Work instructions —
Those lines of the records that contain "field" are to be located and copied.
** Opening Supplied material block **
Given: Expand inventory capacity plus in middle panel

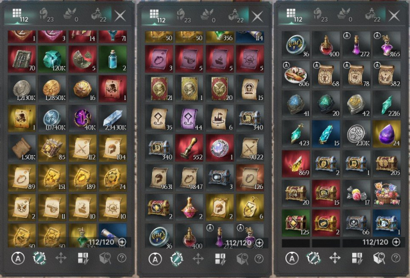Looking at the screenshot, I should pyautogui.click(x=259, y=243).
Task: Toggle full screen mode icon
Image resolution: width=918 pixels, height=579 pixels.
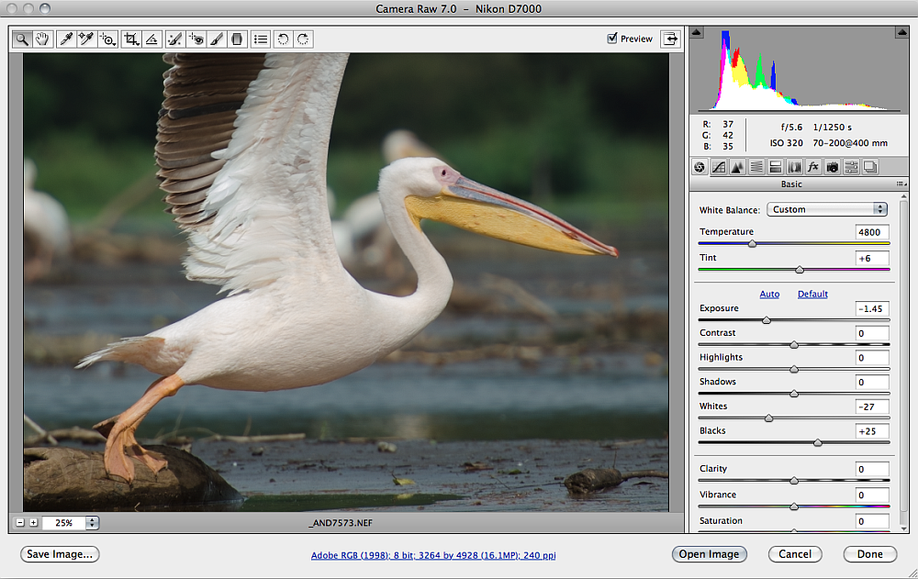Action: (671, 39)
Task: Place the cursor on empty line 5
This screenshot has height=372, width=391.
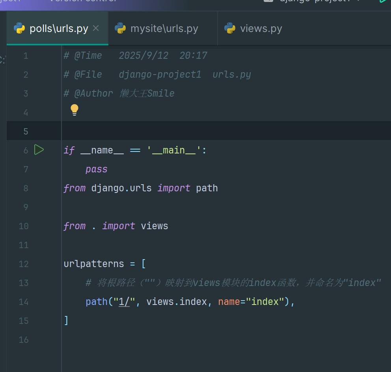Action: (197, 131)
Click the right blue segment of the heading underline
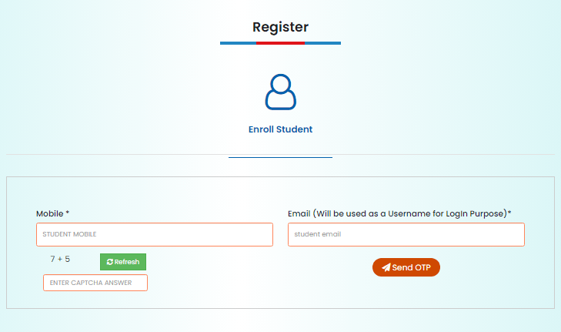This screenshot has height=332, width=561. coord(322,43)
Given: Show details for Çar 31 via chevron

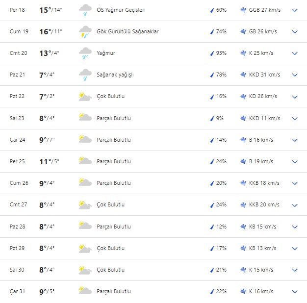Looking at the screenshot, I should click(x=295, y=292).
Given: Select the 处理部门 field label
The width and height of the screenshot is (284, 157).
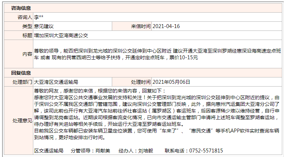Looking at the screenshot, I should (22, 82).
** Closing Supplied material block **
** Opening Supplied material block **
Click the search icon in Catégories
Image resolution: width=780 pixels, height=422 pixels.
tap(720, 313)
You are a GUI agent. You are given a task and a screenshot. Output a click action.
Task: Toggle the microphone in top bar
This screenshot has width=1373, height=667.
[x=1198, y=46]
** Closing Supplied material block **
** Opening Supplied material block **
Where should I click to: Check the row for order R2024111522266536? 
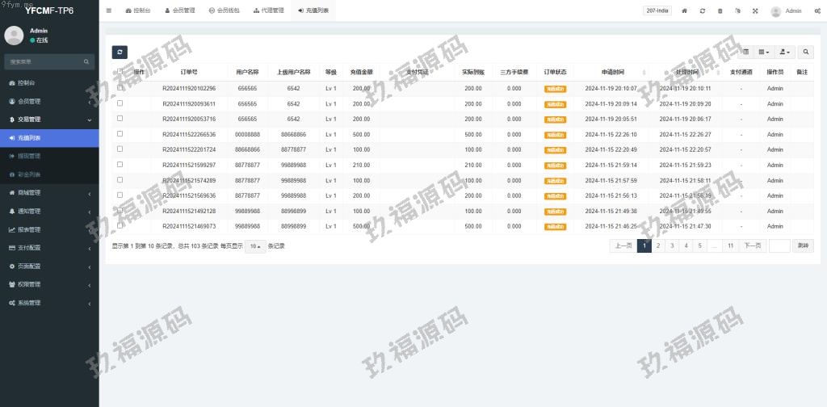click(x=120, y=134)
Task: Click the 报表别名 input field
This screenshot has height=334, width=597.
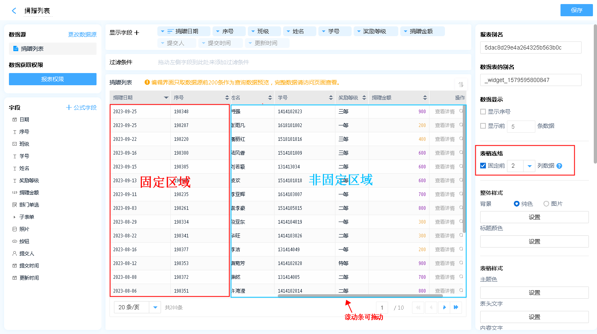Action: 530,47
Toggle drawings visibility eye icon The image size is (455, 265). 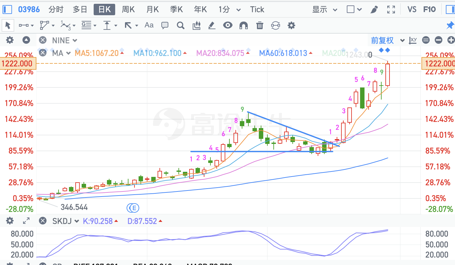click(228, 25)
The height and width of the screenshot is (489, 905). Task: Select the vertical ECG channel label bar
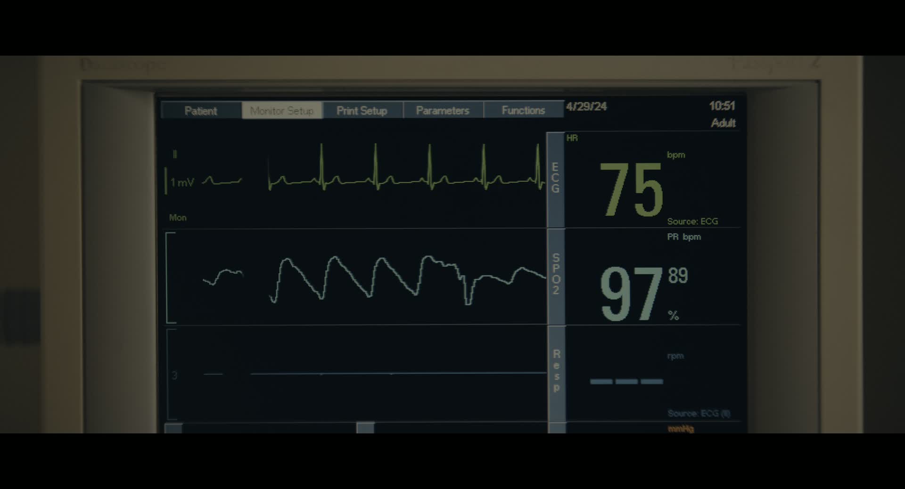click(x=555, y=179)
** Closing Supplied material block **
Result of this exercise —
Given: Select the 处理部门 field label
Task: Click the 报表别名 input field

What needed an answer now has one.